Transnet hält schnelle Bahn-Tarifeinigung für möglich

Berlin - Im Tarifstreit bei der Deutschen Bahn kann es nach Einschätzung von Transnet-Chef Norbert Hansen bereits an diesem Sonntag einen Durchbruch geben. Er und Konzernchef Hartmut Mehdorn würden an der fünften Verhandlungsrunde, die am späten Nachmittag (17.00 Uhr) in Berlin beginnt, teilnehmen.

Das sagte Hansen dem "Tagesspiegel am Sonntag". Auch die Tarifkommission werde zusammenkommen. "Das Angebot der Bahn ist so, dass wir Chancen sehen, zu einem Ergebnis zu kommen." Deshalb verzichte Transnet zusammen mit der Gewerkschaft GDBA auch auf weitere Warnstreiks im Gegensatz zur Lokführergewerkschaft GDL, die einen eigenen Tarifvertrag anstrebt.

Allerdings müsse der Konzern noch deutlich nachlegen, sagte Hansen. "Das, was bisher geboten wird, gleicht weder die Reallohnverluste der vergangenen Jahre noch die Vorleistungen der Beschäftigten für die Sanierung der Bahn aus." Für ihn sei es nicht nachvollziehbar, dass die GDL einen neuen Gesprächstermin annimmt, aber trotzdem Warnstreiks ankündige, sagte Hansen.
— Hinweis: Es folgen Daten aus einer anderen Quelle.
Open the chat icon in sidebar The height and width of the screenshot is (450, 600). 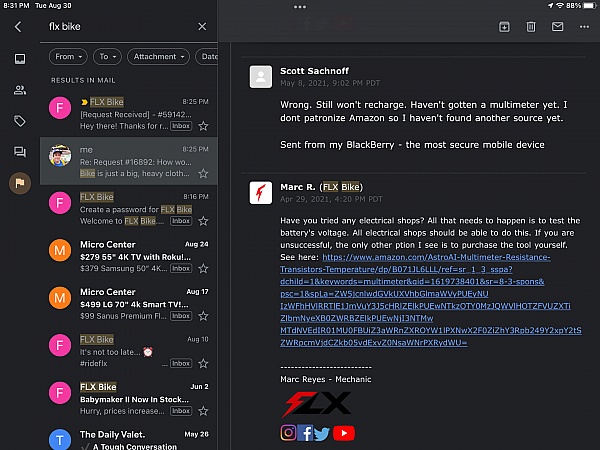click(x=19, y=152)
Er sei dafür, dass die GDL zusammen mit Transnet und GDBA verhandele. Eine Spaltung der Belegschaft in unterschiedliche Tarifverträge sei "schlecht und fatal für alle Beschäftigtengruppen", kritisierte der Gewerkschaftschef. GDL und Bahn sprechen am kommenden Freitag miteinander. Die Gewerkschaft verlagt für die rund 32 000 Lokführer, Zugebegleiter und Mitarbeiter der Speisewagen bis zu 31 Prozent höhere Bezüge.

Der Konzern hatte für alle 134 000 tariflich Beschäftigten der Bahn am Donnerstag ein höheres Angebot vorgelegt. Danach sollen die Einkommen im Januar 2008 um 3,4 Prozent angehoben werden bei einer Vertragslaufzeit bis Juni 2009. Außerdem schlug die Bahn eine Einmalzahlung von 450 Euro pro Mitarbeiter für die Monate Juli bis Dezember 2007 vor. Die Gewerkschaften fordern 7,0 Prozent mehr Geld für zwölf Monate, mindestens jedoch ein Plus von 150 Euro pro Monat.